If the specified log directory cannot be created or accessed:

  • Custom path: Raises FileSystemError
  • Default path: Falls back to console-only logging with warning

Example Log Output

2024-03-22 10:15:30 | req-123 | INFO    | prompt_loader  | Loading prompt | prompt_id=greeting
2024-03-22 10:15:30 | req-123 | WARNING | schema_loader  | Unknown field detected | field=custom_param
2024-03-22 10:15:31 | req-123 | SUCCESS | llm_processor  | Request processed | duration_ms=523.45

Environment Setup

LangTask supports multiple ways to configure your API keys:

  1. Direct environment variables:
# For Anthropic
export ANTHROPIC_API_KEY=sk-ant-...

# For OpenAI
export OPENAI_API_KEY=sk-...
  1. Using .env file (recommended for development):
# .env
ANTHROPIC_API_KEY=sk-ant-...
OPENAI_API_KEY=sk-...

Then in your code:

from dotenv import load_dotenv
load_dotenv()
  1. Setting in your deployment environment (recommended for production)

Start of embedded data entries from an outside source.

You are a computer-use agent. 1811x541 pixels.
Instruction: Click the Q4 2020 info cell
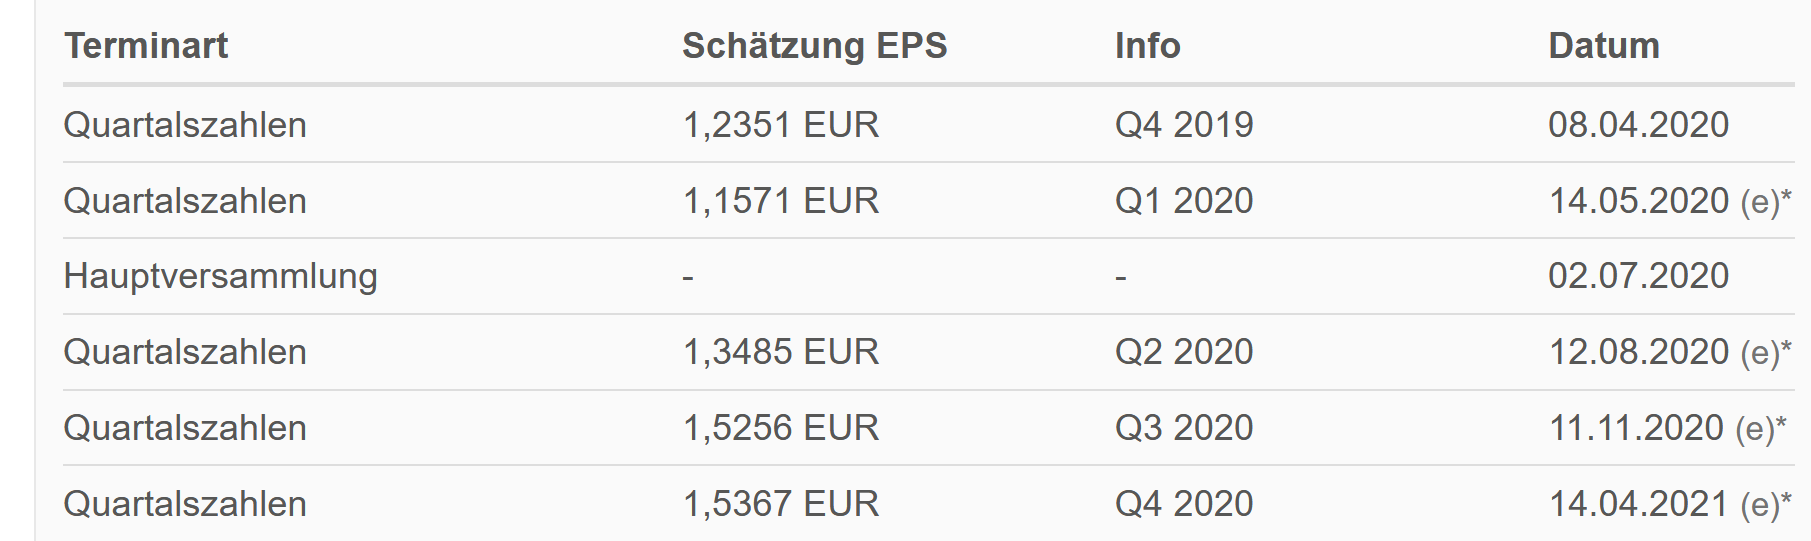pos(1183,504)
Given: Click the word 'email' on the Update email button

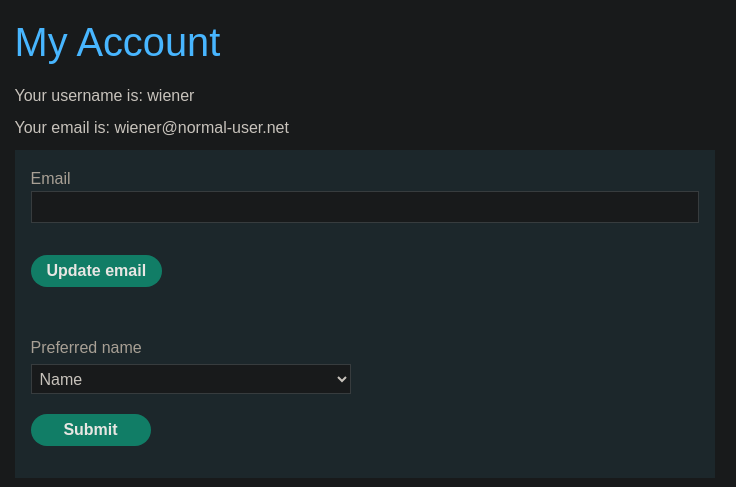Looking at the screenshot, I should [125, 271].
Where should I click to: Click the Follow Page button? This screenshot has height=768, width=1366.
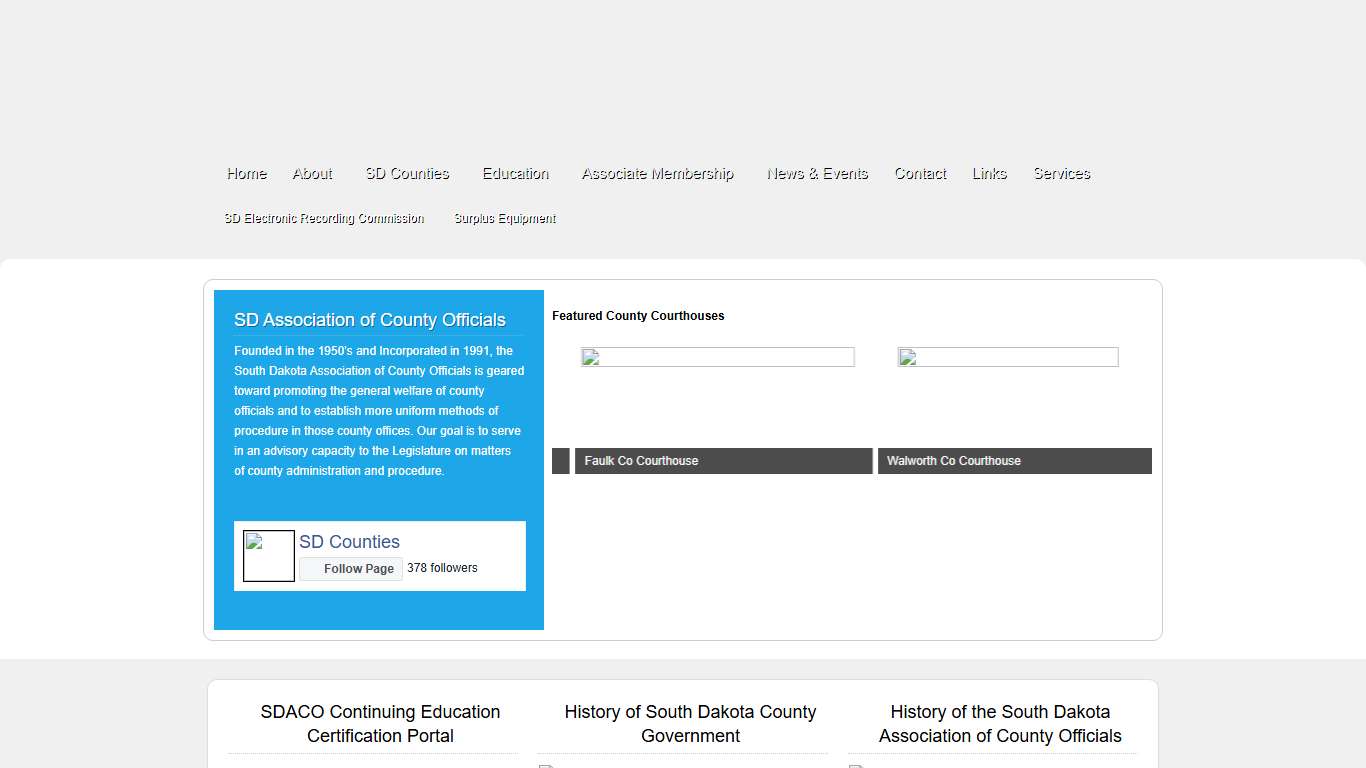click(x=350, y=568)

Remember to add .env to your .gitignore to protect your API keys.

Requirements

  • Python 3.10 or higher
  • Dependencies:
    • pydantic >= 2.0
    • langchain >= 0.1.0
    • langchain-openai >= 0.0.2
    • langchain-anthropic >= 0.1.1
    • pyyaml >= 6.0
    • python-dotenv >= 0.19.0
    • loguru >= 0.7.0

License

This project is licensed under the MIT License - see the LICENSE file for details.

Contributing

Contributions are welcome! Feel free to submit an issue or pull request.